À ce stade, la situation se compliqua légèrement. Par pur hasard, la rédaction des nouvelles de lord John a alterné avec celle du roman, à savoir, dans l’ordre : Hellfire, Une affaire privée, Le succube. En outre, je m’étais embarquée dans un second roman, La Confrérie de l’épée. Tout cela était fort bien, mais mon éditeur allemand, pressé de sortir le recueil, m’a demandé de me bouger un peu et de finir la troisième nouvelle avant d’achever le second roman. Étant d’une nature obligeante, j’ai accepté. Permettez-moi de préciser qu’écrire une nouvelle qui suit un roman qui n’a pas encore été écrit n’est pas la chose la plus aisée au monde.

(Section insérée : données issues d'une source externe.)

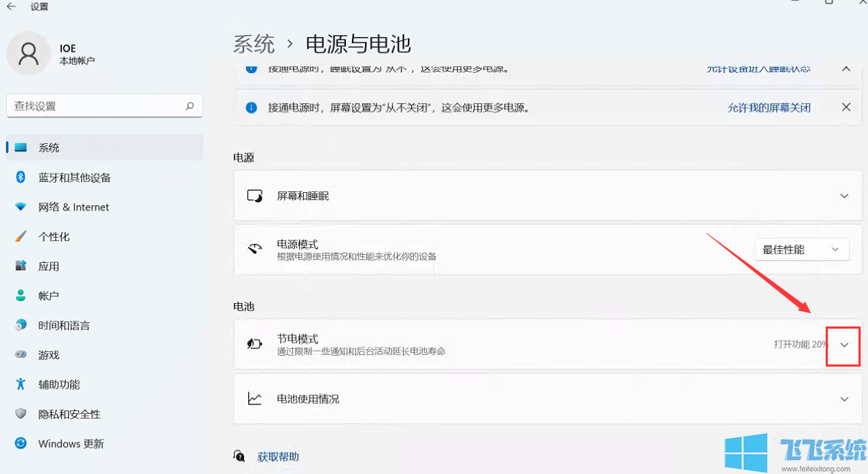Click the Apps icon in the sidebar
The width and height of the screenshot is (868, 474).
22,266

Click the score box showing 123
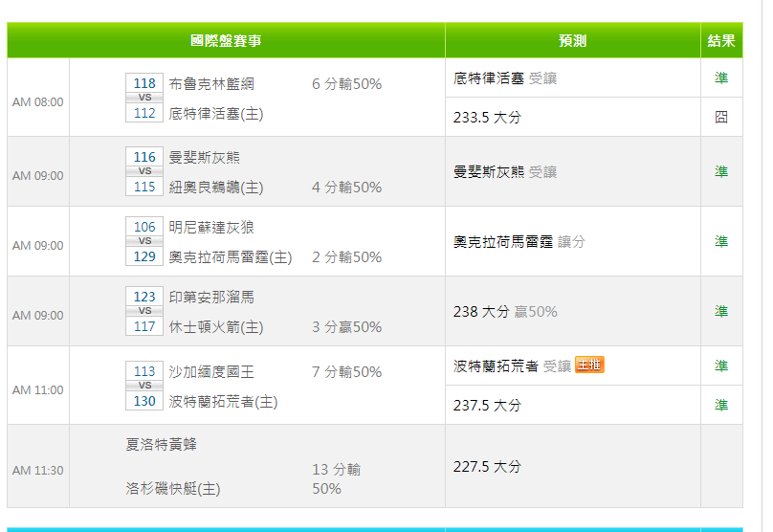(144, 297)
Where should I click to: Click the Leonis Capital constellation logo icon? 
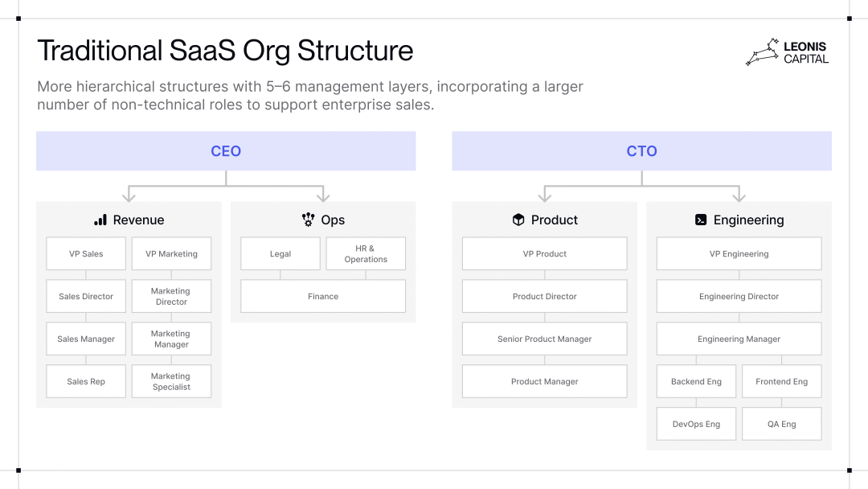pos(762,52)
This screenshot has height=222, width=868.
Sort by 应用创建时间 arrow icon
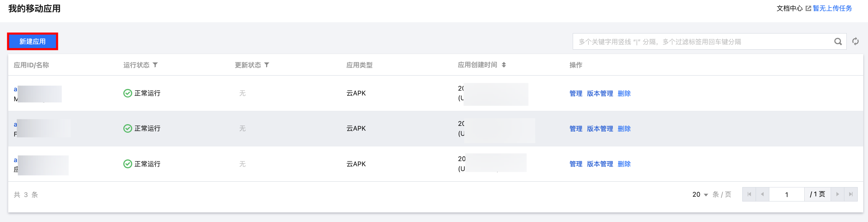504,65
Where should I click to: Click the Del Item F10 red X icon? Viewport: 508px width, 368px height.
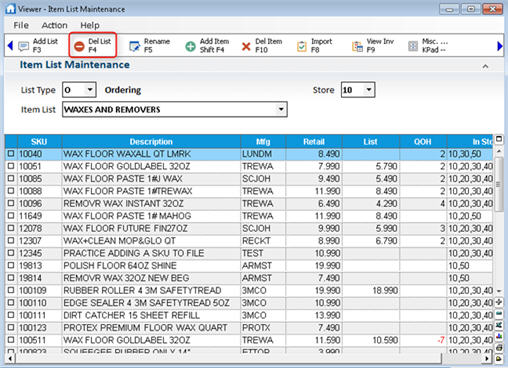coord(246,46)
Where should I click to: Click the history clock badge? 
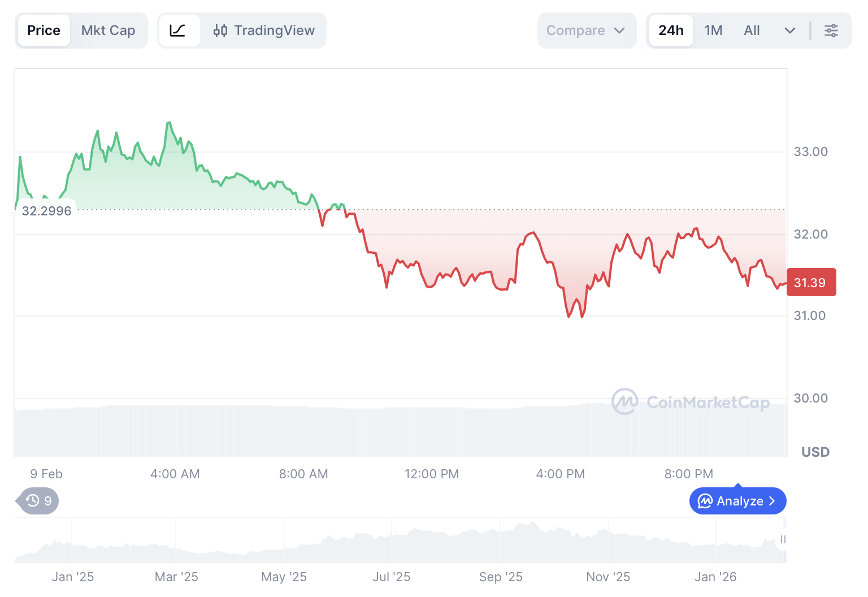coord(38,501)
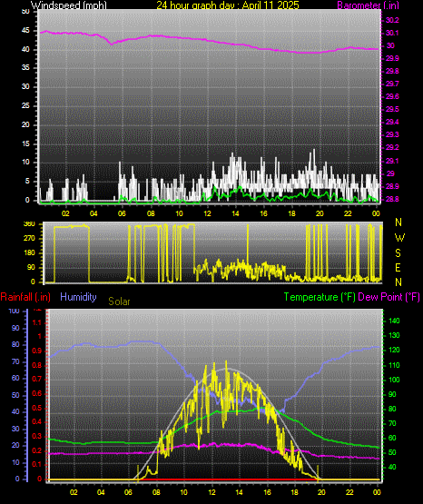Screen dimensions: 423x504
Task: Click the Solar legend label
Action: point(119,301)
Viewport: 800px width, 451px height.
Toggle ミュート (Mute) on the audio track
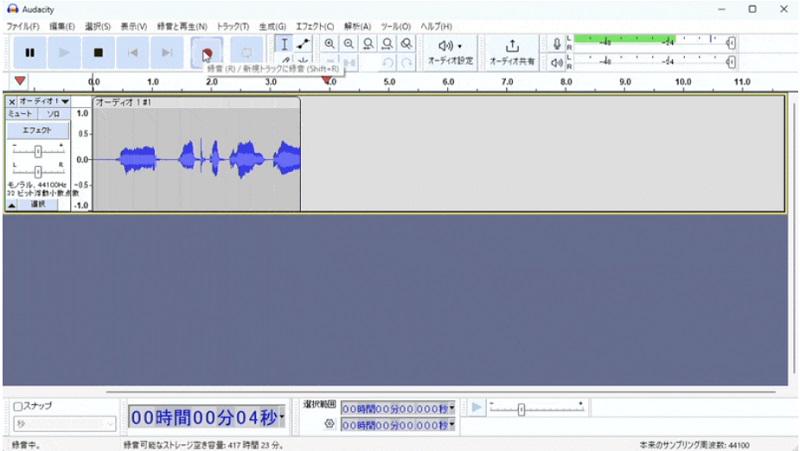[x=21, y=115]
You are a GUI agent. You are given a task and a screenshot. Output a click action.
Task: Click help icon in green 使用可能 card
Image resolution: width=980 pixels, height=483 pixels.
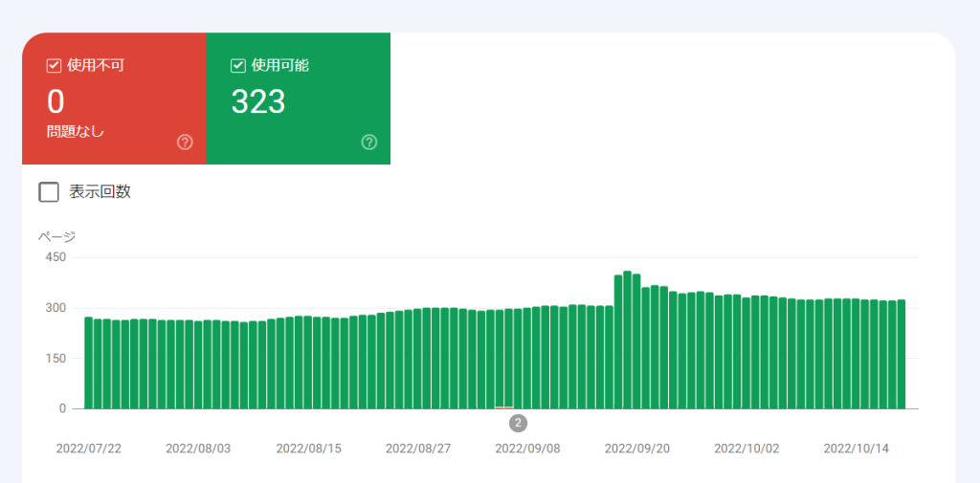369,143
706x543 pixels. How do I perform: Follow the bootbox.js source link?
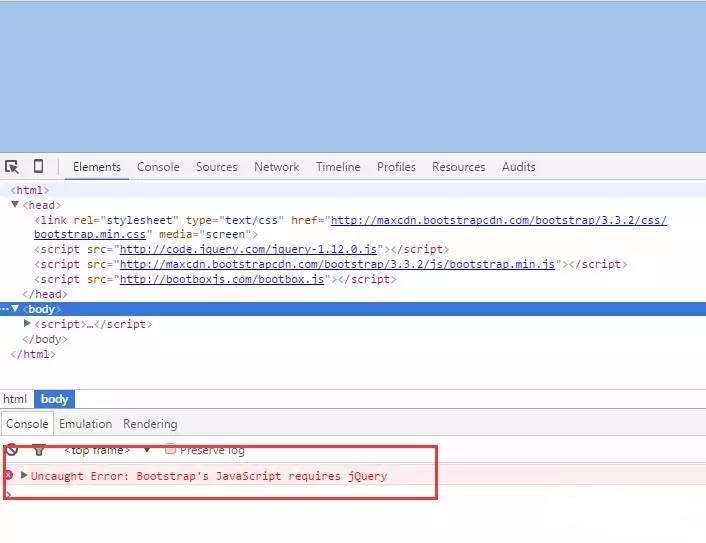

Mais si j’avais voulu une vie simple, sans doute aurais-je choisi le métier de nettoyeur de piscines.


Ce recueil devait initialement s’intituler Lord John and a Whiff of Brimstone (« Lord John et une bouffée de soufre ») en raison de l’élément surnaturel commun aux trois histoires. Toutefois, l’éditeur allemand m’a expliqué qu’il ne pouvait utiliser ce titre car mon précédent roman tir la série du Chardon s’appelait A Breath of Snow and Ashes (« Un souffle de neige et de cendres », La Neige et la Cendre dans l’édition française), Ein Hauch von Schnee und Asche en allemand. Or, comme «souffle» et «bouffée» se traduisent de la même manière en allemand et qu’il avait déjà un titre commençant par Ein Hauch..., il trouvait que c’était amplement suffisant. Il m’a proposé à la place Lord John and the Hand of Devils, que j’ai trouvé formidable et ai immédiatement adopté pour la version originale. J’espère qu’il vous plaira !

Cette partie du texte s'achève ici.